> _EXERCISE DESCRIPTION_
Using the text below on Bridge International Academies, explain in one to three sentences what the highly prescriptive lessons make possible for the company.

> _PAGE EXCERPT_
-.-.-

There’s also a bigger, equally troubling number. According to the 2017 Education Commission report, 330 million children are in school but still not learning the basics.

A 2017 academic paper by Professor Tessa Bold et al found that “teachers in sub-Saharan Africa perform poorly in several, likely complimentary dimensions. They teach too little, and they lack the necessary skills and knowledge to teach effectively when they do teach.”

The authors’ shocking conclusion is that, “if ‘adequate’ teaching is characterised as being taught by teachers with at least basic pedagogical knowledge and minimum subject knowledge in language and mathematics for the full scheduled teaching day, then essentially no public primary schools in these countries offer adequate quality education.

It is no surprise that UNESCO has called the state of education in low-income countries a “global learning crisis”.

Bridge International Academies was founded in Kenya in 2007 to be part of the solution to this problem. The founders’ ambition was to set up low-fee, low-cost, for-profit schools in some of the poorest parts of the world. The organisation has the backing of high-profile investors including Mark Zuckerberg and Bill Gates and has so far educated more than a quarter of a million children in 500 or so schools in Africa and India.

The company works on what it calls a school-in-a-box model, which is quickly and easily replicable around the world. Schools offer low fees – a global average of $7 per month – with teachers delivering scripted lessons using tablets. The fees are so low that, according to Bridge, even those living on extreme poverty (less than $1.25 a day) can afford to send two children to one of their schools. They use technology to exploit economies of scale: planning and administrative work is, wherever possible, done centrally. And the highly prescriptive nature of lessons at their schools, which will understandably not be everyone’s preferred approach, at least enables the company to deliver a minimum standard of education that otherwise might not have been available to pupils enrolled in one of their schools.

As well its low-fee schools, Bridge has a number of contracts to run public schools on behalf of governments. It has also received UK Aid funding. The Department for International Development recently backed them to set up schools in Lagos as part of its Developing Effective Private Education Nigeria Innovation Fund. The fund aims to “increase competition in the low-fee education market and to improve quality in low-fee schools in Lagos”.

Last week saw the publication of an independent report on the performance of the schools established in the city. The DFID-commissioned study, “Learning in Lagos”, compares the performance of the children in public schools, Bridge schools and other private schools. The results are a vindication of DFID’s decision to back the company.

-.-.-

> _PROVIDED MATERIAL_
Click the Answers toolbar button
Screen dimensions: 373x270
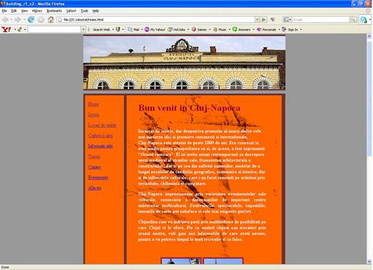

-.-.-

> _EXERCISE OUTPUT_
The text says that although such lessons will not be everyone's preferred approach, they at least let the company deliver a minimum standard of education. Pupils enrolled in its schools might otherwise not have had access to that standard.